RNA - “The support we’re providing to the Saudis as they attempt to engage these dangerous missiles systems is in America’s best interest,” said Pompeo, according to the The Hill on Monday.
Pompeo made the comments in reference to missile attacks launched by Yemen’s popular Houthi Ansarullah movement, which is defending the country against the Saudi-led invasion.
Seeking to deter the Saudis from further attacks, Ansarullah has targeted a number of strategic Saudi installations, including airports.
“Airplanes flying through King Khalid International Airport in Riyadh are at risk, and the United States has an obligation to protect our citizens,” said Pompeo.

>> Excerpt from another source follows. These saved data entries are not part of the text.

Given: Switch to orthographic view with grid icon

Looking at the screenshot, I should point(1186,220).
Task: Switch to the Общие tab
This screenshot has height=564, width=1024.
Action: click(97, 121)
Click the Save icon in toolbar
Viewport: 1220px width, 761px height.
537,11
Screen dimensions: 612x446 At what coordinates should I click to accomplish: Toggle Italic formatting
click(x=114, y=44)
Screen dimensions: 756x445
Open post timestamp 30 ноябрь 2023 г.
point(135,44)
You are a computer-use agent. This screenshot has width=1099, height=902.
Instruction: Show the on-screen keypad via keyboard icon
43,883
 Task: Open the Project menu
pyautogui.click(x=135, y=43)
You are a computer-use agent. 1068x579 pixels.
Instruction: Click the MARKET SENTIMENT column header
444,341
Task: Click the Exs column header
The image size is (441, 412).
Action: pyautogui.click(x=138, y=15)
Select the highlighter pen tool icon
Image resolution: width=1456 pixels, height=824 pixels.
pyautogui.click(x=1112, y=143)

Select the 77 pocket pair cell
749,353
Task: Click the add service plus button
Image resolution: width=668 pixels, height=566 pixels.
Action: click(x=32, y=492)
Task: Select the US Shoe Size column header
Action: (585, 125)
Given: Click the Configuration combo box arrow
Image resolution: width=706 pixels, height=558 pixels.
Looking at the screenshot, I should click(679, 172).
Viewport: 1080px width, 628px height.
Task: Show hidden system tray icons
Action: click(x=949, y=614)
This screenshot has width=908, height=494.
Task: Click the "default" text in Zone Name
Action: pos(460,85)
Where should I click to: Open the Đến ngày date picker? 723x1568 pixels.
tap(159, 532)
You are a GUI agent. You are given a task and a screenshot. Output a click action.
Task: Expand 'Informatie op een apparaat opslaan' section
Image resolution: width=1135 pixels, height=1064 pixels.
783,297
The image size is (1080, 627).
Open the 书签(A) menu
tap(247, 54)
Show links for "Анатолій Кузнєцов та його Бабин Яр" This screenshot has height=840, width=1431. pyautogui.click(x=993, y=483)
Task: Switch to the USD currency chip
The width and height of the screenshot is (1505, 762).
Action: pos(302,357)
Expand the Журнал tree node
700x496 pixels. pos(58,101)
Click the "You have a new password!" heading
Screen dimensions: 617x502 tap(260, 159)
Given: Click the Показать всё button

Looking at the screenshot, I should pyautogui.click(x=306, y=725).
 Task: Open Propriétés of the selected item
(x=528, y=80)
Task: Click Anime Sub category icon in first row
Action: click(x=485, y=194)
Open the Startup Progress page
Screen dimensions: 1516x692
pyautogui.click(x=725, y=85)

The US has been generously providing arms support for the kingdom and its allies during their onslaught against Yemen. Washington has also provided the coalition logistical assistance, including bombing coordinates.
Washington's support for Riyadh's war, however, has come under increasing scrutiny in Congress ever since the murder of Saudi journalist Jamal Khashoggi at the kingdom's consulate in Istanbul, Turkey last October.
Earlier this month, the US President Donald Trump vetoed a congressional war powers resolution against US support for the war. Backers of the resolution believe the American involvement is an act of war and, therefore, needs approval from Congress.
Last week, senior US Senator Bernie Sanders, who originally co-sponsored the anti-war resolution, wrote a letter to fellow Senators urging them to override Trump's veto in a bid to "protect" Congress's constitutional authority.
The Senate is expected to act on Trump's decision later this week, according to Senate Majority Leader Mitch McConnell. It is, however, not clear what type of vote will be made in response to the veto.
According to Press TV, Saudi Arabia and a number of its regional allies launched the devastating campaign against Yemen in March 2015, with the aim of bringing the former Saudi-sponsored government back to power.
Earlier this month, the Armed Conflict Location and Event Data Project (ACLED), a nonprofit conflict-research organization tracking casualties in Yemen, announced that the death toll from the Saudi-led war surpassed 70,000 deaths, with more than 10,000 being killed in the five last months alone.
The war has also taken a heavy toll on the country’s infrastructure, destroying hospitals, schools, and factories.
The UN has warned that a record 22.2 million Yemenis are in dire need of food, including 8.4 million threatened by severe hunger. According to the world body, Yemen is suffering from the worst global famine in more than 100 years.